START Extracted data

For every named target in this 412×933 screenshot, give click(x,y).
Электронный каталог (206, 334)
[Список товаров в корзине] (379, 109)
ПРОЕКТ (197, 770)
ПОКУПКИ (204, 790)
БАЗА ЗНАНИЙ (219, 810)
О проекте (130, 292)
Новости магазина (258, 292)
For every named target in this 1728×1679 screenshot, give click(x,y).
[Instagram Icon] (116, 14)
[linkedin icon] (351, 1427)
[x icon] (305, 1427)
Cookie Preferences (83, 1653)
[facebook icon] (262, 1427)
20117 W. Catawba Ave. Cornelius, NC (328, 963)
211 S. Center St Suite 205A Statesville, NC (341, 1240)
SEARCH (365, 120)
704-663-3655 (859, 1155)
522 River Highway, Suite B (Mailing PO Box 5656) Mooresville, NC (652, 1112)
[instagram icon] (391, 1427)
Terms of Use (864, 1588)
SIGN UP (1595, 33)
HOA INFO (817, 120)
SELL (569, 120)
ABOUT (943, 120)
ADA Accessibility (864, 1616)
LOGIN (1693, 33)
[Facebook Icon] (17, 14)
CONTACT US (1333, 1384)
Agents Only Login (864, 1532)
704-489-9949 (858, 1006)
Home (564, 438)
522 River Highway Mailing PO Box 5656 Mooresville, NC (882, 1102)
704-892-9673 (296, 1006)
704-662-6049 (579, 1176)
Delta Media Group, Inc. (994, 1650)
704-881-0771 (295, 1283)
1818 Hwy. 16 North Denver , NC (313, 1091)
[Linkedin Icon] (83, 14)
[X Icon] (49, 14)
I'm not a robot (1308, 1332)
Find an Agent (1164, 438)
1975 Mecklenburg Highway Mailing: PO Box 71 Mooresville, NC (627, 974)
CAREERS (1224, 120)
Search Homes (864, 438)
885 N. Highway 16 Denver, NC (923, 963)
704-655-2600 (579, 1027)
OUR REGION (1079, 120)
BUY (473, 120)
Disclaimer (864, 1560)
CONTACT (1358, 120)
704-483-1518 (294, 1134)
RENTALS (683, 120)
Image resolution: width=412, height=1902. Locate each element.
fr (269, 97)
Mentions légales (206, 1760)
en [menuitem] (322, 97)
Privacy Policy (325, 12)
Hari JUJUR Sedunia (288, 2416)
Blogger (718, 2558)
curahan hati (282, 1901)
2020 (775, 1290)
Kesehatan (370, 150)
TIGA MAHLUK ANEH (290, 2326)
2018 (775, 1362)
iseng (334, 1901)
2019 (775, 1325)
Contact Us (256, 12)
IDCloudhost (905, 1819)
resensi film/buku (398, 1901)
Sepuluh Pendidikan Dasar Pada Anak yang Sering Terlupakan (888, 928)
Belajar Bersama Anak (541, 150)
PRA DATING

END Extracted data

* Exercise brief *
Restate exactly the lines running from the line with "TIGA MAHLUK ANEH (290, 2326)" to the end of the entries above, both ends included.

* Answer box *
TIGA MAHLUK ANEH (290, 2326)
2018 (775, 1362)
iseng (334, 1901)
2019 (775, 1325)
Contact Us (256, 12)
IDCloudhost (905, 1819)
resensi film/buku (398, 1901)
Sepuluh Pendidikan Dasar Pada Anak yang Sering Terlupakan (888, 928)
Belajar Bersama Anak (541, 150)
PRA DATING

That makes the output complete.